Action at Aston: Moers out, ex-Ferrari Amadeo Felisa in
The top brass at Aston Martin continues to change with the predictability of a European Premier League club struggling to keep out of the first division, with the news that former AMG chief Tobias Moers will step down from his CEO position with immediate effect.
In his place, Aston Martin Lagonda (AML) has hired Amadeo Felisa, best known for his eight years as CEO of Ferrari—a company that, in contrast with Aston, has had several decades now of near-uninterrupted prosperity and growth.
Felisa joined Ferrari in 1990 as technical director and in 2001 became general manager of the gran turismo division, before serving as CEO between 2008 and 2016. Felisa has served in a non-executive director role at AML, but now moves into both CEO and executive director roles vacated by Moers.
While Moers also left his previous role at AMG on a high, having rapidly expanded the Mercedes-AMG portfolio, times at Aston Martin have been tougher.

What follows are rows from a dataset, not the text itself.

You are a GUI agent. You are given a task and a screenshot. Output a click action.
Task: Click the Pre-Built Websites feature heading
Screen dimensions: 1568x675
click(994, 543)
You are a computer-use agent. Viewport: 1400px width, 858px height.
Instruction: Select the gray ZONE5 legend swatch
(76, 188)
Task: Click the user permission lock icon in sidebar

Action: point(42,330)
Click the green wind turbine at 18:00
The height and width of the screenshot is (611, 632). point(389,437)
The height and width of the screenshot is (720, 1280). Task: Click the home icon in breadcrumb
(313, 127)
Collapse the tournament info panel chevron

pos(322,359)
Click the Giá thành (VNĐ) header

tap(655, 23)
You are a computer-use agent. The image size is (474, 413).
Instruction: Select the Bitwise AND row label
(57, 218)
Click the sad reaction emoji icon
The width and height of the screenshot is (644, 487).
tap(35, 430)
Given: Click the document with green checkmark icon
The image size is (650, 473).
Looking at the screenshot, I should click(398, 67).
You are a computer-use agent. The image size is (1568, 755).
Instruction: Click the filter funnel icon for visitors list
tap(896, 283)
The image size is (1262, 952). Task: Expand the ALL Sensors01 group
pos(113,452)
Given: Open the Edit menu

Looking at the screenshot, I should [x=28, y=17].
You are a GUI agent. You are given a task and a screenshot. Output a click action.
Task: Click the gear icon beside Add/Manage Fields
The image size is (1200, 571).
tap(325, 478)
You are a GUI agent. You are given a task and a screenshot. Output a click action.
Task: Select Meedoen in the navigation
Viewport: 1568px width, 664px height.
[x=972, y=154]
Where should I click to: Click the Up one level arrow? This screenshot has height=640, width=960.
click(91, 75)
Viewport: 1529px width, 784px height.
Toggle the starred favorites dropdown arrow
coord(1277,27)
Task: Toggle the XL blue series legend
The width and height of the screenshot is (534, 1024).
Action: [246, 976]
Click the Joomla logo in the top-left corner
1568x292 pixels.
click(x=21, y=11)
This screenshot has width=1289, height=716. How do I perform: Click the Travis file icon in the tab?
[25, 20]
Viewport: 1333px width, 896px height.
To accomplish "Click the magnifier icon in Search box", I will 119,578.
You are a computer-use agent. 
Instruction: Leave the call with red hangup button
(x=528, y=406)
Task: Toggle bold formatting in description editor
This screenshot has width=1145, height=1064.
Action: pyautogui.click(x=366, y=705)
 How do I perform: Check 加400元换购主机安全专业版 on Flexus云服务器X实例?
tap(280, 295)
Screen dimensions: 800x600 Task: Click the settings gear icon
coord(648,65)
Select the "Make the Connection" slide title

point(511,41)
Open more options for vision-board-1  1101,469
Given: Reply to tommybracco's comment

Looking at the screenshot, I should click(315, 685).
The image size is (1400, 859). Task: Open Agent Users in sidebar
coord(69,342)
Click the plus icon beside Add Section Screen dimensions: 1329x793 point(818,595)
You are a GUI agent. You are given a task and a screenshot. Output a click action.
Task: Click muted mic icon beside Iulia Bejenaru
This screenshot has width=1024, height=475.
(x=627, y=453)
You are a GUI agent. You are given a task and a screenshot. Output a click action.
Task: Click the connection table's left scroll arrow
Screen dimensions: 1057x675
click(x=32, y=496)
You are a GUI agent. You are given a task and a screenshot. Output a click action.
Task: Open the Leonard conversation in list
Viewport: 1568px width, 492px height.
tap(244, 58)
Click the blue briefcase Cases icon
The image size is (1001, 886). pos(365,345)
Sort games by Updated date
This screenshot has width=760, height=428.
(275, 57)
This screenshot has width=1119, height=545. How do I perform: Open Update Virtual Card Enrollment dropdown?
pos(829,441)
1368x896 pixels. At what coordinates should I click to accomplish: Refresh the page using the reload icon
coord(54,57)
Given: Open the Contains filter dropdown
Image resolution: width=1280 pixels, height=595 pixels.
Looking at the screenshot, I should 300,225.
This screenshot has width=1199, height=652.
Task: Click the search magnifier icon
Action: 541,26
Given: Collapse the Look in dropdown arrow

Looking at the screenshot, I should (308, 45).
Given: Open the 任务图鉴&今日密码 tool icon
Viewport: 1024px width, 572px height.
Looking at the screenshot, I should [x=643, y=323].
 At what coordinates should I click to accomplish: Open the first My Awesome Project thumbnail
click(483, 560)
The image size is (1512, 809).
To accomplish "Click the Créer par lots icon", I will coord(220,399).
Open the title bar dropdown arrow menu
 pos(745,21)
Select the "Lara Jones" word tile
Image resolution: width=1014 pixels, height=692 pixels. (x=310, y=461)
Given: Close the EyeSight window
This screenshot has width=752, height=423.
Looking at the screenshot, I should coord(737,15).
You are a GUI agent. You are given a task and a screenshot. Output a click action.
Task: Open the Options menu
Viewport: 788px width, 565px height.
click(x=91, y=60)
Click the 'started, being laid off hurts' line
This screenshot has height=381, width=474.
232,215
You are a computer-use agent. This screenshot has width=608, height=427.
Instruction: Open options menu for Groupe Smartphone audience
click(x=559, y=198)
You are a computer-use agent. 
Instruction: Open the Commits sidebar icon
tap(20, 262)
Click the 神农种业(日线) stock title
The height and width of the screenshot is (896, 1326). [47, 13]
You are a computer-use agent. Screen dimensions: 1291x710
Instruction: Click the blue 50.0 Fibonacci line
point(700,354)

Since Moers replaced previous CEO Andy Palmer (formerly of Nissan) in May 2020, AML has struggled to deliver financial results—compounded by the global pandemic—while also suffering several high-profile departures, including former Lotus chassis ace Matt Becker.
Joining Felisa in the AML shakeup is fellow Ferrari alumnus Roberto Fedeli, who will serve as chief technical officer (CTO) from June.
Fedeli has previously worked at brands including Alfa Romeo and BMW and most recently served as CTO at Chinese EV supercar firm Silk-FAW. He had previously left his post at Ferrari in 2014, where he presided over cars such as the much-admired 458 Italia.
With so much uncertainty at AML it’s not easy to predict where the brand goes next though executive chairman Lawrence Stroll is keen to develop a portfolio of electric vehicles—something Moers notably canned when he adopted his CEO role. AML will also no doubt be keen to maximize sales of important models like the DBX SUV.
Aston’s next few years are unlikely to be easy, but perhaps the hiring of two successful ex-Ferrari names will go some way to righting the ship.